What are the ramifications of setting tcp_tw_recycle/reuse to 1?
I set both tcp_tw_recycle/reuse to 1 in my configuration file.
What are the ramifications of doing this?
If a tcp socket is re-used, does that pose a security risk? i.e. 2 different connections both potentially being able to send data in?
Is it suitable for short-lived connections with litle chance of reconnection?
Solution 1:
By default, when both tcp_tw_reuse
and tcp_tw_recycle
are disabled, the kernel will make sure that sockets in TIME_WAIT
state will remain in that state long enough -- long enough to be sure that packets belonging to future connections will not be mistaken for late packets of the old connection.
When you enable tcp_tw_reuse
, sockets in TIME_WAIT
state can be used before they expire, and the kernel will try to make sure that there is no collision regarding TCP sequence numbers. If you enable tcp_timestamps
(a.k.a. PAWS, for Protection Against Wrapped Sequence Numbers), it will make sure that those collisions cannot happen. However, you need TCP timestamps to be enabled on both ends (at least, that's my understanding). See the definition of tcp_twsk_unique for the gory details.
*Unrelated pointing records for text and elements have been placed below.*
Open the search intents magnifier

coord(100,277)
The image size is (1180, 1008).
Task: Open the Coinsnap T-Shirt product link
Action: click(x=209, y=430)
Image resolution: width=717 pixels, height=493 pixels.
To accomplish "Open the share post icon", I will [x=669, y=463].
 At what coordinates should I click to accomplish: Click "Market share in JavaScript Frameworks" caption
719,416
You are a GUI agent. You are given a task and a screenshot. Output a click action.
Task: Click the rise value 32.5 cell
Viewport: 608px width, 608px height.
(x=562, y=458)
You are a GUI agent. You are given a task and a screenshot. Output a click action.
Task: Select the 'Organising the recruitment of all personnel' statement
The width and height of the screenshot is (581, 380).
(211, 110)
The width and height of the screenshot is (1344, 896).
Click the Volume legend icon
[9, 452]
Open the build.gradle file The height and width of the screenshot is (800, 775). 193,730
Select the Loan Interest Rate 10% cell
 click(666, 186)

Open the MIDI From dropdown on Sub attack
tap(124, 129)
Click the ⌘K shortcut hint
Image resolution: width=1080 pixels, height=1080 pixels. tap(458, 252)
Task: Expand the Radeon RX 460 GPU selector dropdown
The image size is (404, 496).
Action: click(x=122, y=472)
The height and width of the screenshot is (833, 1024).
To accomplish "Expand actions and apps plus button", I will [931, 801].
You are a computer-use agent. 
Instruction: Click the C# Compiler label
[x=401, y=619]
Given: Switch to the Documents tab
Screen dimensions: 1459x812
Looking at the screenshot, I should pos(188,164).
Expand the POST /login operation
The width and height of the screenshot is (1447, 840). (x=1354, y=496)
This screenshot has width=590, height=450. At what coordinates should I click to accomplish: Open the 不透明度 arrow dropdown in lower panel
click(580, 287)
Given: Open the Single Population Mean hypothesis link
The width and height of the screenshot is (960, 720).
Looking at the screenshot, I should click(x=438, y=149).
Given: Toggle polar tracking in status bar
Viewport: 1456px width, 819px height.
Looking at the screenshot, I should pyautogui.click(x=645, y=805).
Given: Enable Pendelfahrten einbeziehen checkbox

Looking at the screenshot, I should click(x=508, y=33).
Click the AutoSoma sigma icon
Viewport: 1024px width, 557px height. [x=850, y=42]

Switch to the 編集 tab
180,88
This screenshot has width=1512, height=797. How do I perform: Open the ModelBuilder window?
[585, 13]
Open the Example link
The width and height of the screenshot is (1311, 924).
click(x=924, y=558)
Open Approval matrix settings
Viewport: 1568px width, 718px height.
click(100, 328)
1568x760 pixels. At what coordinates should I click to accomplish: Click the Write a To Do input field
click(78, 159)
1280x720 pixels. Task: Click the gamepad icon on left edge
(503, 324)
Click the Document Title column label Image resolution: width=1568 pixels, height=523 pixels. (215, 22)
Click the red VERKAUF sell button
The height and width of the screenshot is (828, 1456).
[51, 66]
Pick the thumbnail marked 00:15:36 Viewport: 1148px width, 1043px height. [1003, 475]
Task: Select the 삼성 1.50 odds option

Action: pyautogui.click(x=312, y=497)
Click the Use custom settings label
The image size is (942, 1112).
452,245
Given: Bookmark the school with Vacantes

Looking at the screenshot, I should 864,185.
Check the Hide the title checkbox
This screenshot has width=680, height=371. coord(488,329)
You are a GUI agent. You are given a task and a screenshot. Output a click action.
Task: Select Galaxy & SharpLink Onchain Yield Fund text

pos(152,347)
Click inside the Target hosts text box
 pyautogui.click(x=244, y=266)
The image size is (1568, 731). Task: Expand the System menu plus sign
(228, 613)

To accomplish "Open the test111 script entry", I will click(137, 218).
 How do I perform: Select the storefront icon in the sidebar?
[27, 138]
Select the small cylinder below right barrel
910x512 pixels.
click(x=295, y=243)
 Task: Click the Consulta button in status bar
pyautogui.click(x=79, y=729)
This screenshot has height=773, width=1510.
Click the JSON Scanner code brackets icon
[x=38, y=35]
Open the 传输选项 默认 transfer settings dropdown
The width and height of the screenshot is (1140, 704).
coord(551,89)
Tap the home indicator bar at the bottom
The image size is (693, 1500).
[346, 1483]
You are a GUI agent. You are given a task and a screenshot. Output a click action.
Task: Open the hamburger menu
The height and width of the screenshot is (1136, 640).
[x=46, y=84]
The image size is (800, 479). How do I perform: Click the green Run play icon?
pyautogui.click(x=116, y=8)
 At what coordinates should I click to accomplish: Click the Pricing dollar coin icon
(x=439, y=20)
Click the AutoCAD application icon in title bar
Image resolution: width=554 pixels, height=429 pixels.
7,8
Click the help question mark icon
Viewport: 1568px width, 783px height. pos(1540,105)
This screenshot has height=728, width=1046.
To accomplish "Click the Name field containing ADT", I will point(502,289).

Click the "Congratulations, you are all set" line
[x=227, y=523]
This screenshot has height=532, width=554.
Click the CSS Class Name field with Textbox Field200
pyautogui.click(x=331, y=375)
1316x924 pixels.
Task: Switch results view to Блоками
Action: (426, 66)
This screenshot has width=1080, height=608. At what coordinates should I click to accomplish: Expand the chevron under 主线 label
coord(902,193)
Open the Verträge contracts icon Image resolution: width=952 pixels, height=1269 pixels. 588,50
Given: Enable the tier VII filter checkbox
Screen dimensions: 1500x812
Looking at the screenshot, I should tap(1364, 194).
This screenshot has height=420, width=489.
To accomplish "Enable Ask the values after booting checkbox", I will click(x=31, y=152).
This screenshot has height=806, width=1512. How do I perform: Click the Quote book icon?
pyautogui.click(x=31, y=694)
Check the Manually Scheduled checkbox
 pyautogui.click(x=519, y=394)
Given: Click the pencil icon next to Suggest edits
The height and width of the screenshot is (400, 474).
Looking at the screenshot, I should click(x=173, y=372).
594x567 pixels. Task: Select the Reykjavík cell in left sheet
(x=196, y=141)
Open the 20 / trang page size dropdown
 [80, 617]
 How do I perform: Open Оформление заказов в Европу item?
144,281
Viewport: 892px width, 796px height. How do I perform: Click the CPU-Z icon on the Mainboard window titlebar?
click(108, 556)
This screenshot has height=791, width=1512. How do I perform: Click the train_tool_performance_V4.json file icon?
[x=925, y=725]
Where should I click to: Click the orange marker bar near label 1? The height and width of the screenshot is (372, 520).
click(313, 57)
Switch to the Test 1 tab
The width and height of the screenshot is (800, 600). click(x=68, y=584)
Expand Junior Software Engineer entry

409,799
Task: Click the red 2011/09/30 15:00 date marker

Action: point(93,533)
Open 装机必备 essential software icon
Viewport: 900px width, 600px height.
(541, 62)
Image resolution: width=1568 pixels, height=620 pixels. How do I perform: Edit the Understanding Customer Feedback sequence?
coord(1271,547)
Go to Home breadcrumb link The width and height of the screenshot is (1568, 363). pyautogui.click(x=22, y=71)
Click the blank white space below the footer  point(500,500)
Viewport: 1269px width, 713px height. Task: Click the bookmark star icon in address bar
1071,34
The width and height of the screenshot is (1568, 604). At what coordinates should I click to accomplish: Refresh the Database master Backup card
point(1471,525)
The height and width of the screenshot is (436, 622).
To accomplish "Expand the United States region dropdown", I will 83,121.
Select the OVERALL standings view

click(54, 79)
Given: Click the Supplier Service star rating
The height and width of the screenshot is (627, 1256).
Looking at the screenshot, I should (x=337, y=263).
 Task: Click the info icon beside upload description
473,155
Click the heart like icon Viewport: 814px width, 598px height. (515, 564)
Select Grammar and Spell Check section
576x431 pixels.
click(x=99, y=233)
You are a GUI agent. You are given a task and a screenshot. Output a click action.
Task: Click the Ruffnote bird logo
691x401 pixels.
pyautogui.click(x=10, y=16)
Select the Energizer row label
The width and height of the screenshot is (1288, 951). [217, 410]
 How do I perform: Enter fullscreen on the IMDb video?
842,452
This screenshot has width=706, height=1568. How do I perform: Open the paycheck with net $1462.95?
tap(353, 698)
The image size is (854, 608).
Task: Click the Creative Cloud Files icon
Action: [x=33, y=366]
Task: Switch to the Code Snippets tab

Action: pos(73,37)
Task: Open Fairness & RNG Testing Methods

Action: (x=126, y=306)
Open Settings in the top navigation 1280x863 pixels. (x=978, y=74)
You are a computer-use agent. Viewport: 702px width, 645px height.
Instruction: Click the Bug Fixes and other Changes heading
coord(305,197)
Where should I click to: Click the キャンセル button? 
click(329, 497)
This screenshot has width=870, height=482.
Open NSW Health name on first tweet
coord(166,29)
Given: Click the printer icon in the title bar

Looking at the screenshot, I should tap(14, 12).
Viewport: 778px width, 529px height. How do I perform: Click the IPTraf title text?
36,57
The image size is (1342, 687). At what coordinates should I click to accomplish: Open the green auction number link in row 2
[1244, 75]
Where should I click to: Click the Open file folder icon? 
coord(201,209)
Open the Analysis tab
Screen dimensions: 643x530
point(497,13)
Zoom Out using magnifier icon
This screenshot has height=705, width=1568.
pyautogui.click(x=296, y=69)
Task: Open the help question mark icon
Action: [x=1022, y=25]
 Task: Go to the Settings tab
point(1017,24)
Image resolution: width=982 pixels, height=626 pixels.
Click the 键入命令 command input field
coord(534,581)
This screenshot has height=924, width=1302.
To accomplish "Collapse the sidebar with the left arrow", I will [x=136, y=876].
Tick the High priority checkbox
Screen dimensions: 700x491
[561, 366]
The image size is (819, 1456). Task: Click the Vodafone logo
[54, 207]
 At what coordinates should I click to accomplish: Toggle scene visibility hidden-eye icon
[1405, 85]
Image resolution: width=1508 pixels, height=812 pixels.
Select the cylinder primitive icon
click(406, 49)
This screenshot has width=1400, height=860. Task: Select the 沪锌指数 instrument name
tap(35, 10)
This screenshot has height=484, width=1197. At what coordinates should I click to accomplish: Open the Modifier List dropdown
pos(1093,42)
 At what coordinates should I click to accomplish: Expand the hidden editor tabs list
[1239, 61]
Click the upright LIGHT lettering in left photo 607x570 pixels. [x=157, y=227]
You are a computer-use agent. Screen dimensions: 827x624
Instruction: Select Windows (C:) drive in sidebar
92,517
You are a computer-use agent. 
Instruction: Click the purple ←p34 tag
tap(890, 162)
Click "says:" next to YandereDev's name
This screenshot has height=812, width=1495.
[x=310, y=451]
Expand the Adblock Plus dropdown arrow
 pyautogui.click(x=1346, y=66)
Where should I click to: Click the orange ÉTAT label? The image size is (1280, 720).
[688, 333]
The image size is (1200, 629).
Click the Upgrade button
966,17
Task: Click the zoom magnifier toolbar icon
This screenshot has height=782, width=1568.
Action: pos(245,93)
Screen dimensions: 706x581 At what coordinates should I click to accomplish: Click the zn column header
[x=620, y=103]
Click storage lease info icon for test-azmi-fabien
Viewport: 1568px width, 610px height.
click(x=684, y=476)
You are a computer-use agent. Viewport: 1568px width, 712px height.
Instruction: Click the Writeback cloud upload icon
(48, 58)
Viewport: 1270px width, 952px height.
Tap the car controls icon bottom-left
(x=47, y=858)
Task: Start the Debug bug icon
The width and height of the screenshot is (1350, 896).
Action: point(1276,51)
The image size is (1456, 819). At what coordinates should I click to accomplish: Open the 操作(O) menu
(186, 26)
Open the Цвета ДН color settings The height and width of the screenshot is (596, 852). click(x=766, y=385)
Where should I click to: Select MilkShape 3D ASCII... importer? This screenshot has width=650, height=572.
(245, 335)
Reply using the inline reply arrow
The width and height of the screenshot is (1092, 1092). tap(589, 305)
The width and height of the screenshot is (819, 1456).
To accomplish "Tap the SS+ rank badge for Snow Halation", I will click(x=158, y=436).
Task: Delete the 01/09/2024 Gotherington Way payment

When you enable tcp_tw_recycle
, the kernel becomes much more aggressive, and will make assumptions on the timestamps used by remote hosts. It will track the last timestamp used by each remote host having a connection in TIME_WAIT
state), and allow to re-use a socket if the timestamp has correctly increased. However, if the timestamp used by the host changes (i.e. warps back in time), the SYN
packet will be silently dropped, and the connection won't establish (you will see an error similar to "connect timeout"). If you want to dive into kernel code, the definition of tcp_timewait_state_process might be a good starting point.
Now, timestamps should never go back in time; unless:
- the host is rebooted (but then, by the time it comes back up,
TIME_WAIT
socket will probably have expired, so it will be a non issue); - the IP address is quickly reused by something else (
TIME_WAIT
connections will stay a bit, but other connections will probably be struck byTCP RST
and that will free up some space); - network address translation (or a smarty-pants firewall) is involved in the middle of the connection.
In the latter case, you can have multiple hosts behind the same IP address, and therefore, different sequences of timestamps (or, said timestamps are randomized at each connection by the firewall). In that case, some hosts will be randomly unable to connect, because they are mapped to a port for which the TIME_WAIT
bucket of the server has a newer timestamp. That's why the docs tell you that "NAT devices or load balancers may start drop frames because of the setting".
Some people recommend to leave tcp_tw_recycle
alone, but enable tcp_tw_reuse
and lower tcp_timewait_len
. I concur :-)
Solution 2:
I just had this bite me, so perhaps someone might benefit from my pain and suffering. First, an involved link with lots of info: http://vincent.bernat.im/en/blog/2014-tcp-time-wait-state-linux.html
In particular:
The mere result of this lack of documentation is that we find numerous tuning guides advising to set both these settings to 1 to reduce the number of entries in the TIME-WAIT state. However, as stated by tcp(7) manual page, the net.ipv4.tcp_tw_recycle option is quite problematic for public-facing servers as it won’t handle connections from two different computers behind the same NAT device, which is a problem hard to detect and waiting to bite you:
I used having those enabled quite successfully to provide as low latency as possible, haproxy connectivity from clients to a MySql NDB cluster. This was in a private cloud, and no connections at all from any to any had any sort of NAT in the mix. The use case made sense, lower the latency for radius clients hitting NDB via haproxy as much as humanly possible. It did so.
I did it again on a public facing haproxy system, load balancing web traffic, without really studying the impact (dumb, right?!) and discovered after much troubleshooting and chasing ghosts that:
- It will create mayhem for clients connecting through a NAT.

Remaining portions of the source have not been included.